Her fascination with “the point of friction between the very experimental and the mainstream”, as she calls it, has been particularly important in her curatorial work with Middle Eastern artists, which she came to late in her career.
'It really struck me how art from the Arab world was being packaged'
Like many regional artists and curators of the current generation, navigating her identity as a “Menasa” or “Arab” curator has been tricky: there is, she says, on the one hand the desire not to make her background the focus of her work, but at the same time the desire to correct misrepresentations of Menasa artists, particularly in the West.

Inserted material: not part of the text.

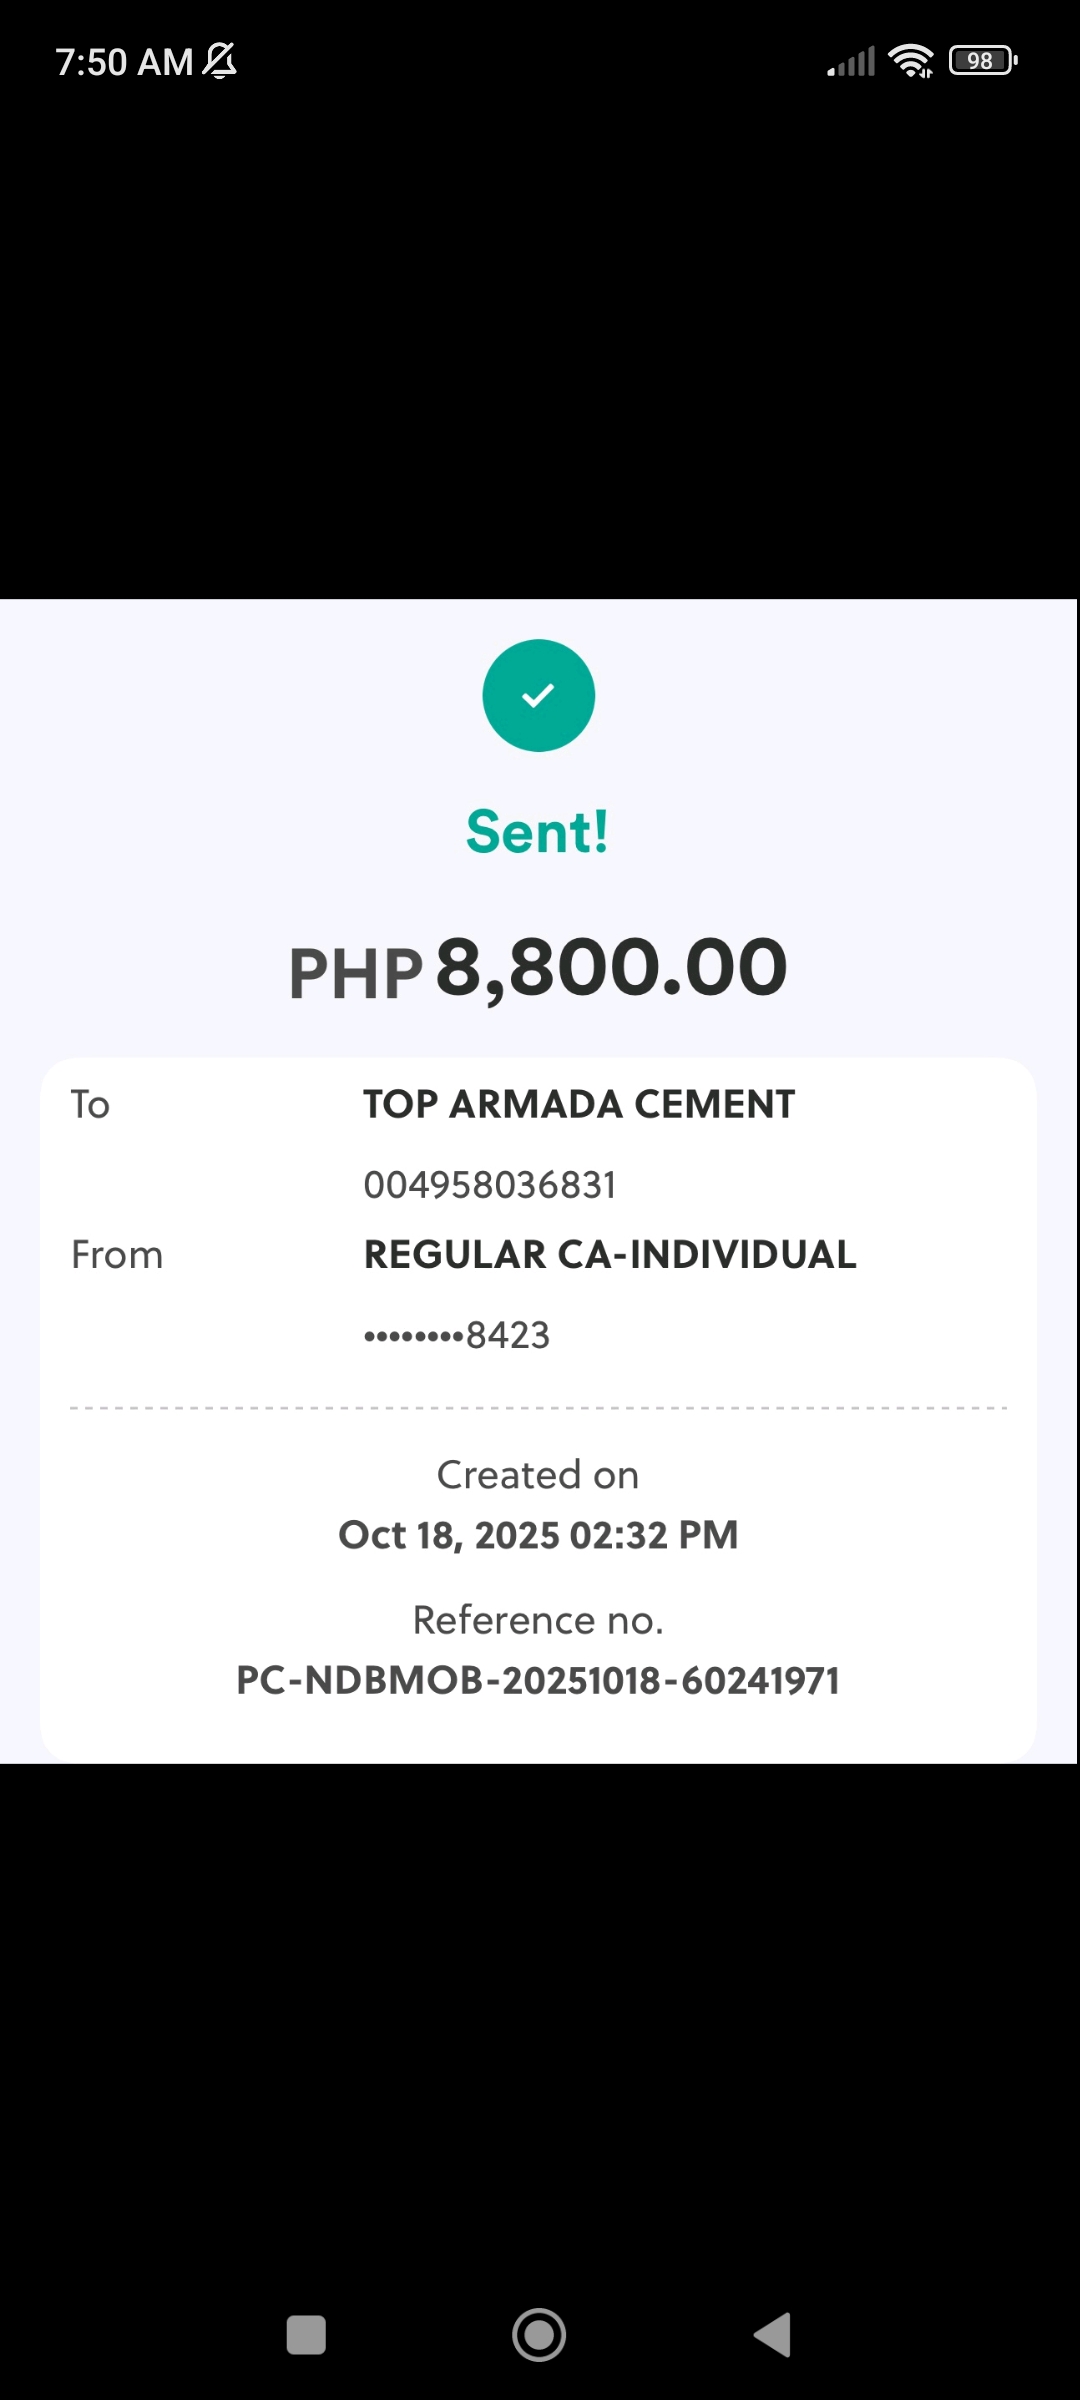Tap the 7:50 AM clock
Viewport: 1080px width, 2400px height.
point(124,62)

“It really struck me how art from the Arab world was being packaged, and I was really saddened by how a region with a rich cultural legacy was looked at only through the prism of failure and conflict, or through very specific crafts and techniques,” she says. “There are certain expectations that were put on artists from the Arab world from the western gaze, which resulted in artists creating works that were almost a response to this tacit commission.”
Ben Salah started thinking of how she could engage with art from the Arab world in ways in which identity was secondary, in a framework she calls “vernacular disorientalism”. One of these strategies was to put artists from the Middle East in dialogue with cultural trends, whether mainstream or high-brow, such as the show Like the Deserts Miss the Real at Galerie Steinek in Vienna in 2015.
It responded to accelerationism, a mode of philosophical thought then in vogue that argued for the acceleration of capitalism as the way towards a communist future. Ben Salah suggested that artists from the Gulf, such as Raja’a Khalid, Sophia Al Maria, Sarah Abu Abdallah and art collective GCC, might have a particularly perspicuous take on the idea that hyper-consumerism provides a route towards a post-capitalist society.
The title of the show was, classically, a mix of high and low: it alluded at once to an album by the band Everything But the Girl and a quote from the film The Matrix, while also referencing a book by the Slovenian Marxist Slavoj Zizek and a famous phrase by French critical theorist Jean Baudrillard.
“I wanted to connect the Gulf and philosophy,” she says. “It’s not because you come from the Menasa region that you have to talk about the Middle East, and you do not have to talk about the side of it that is easily packaged and feeds into exhibition tokenism. That is when I thought, I have to go back to who I am, to where I come from, and work with that, and to help show the region as it really is and not as it is fantasised or fetishised.”
It’s too early to say what Ben Salah’s programmes will be for the Renaissance Society, a small art organisation with a well-respected history. Though she is not a usual suspect among American curators, it is not entirely surprising that the institution has looked outside the traditional mould: it has a history of going against the grain in terms of its leadership.
Hamza Walker, who was at the Ren for more than 20 years, was long one of the few black American institutional curators, and Ben Salah’s immediate predecessor, Solveig Ovstebo, was a Norwegian curator who brought an internationally diverse and intellectual challenging group of artists to the platform.
“I’m thinking about new formats,” Ben Salah says. “Not just to reach audiences, but to make audiences feel comfortable and equipped to understand contemporary art, which they already are.”
“Hamza Walker,” she says, “gave me the best – and most scary – compliment: You might fail at the Renaissance Society, but I’m more interested in your failures than in others' successes.”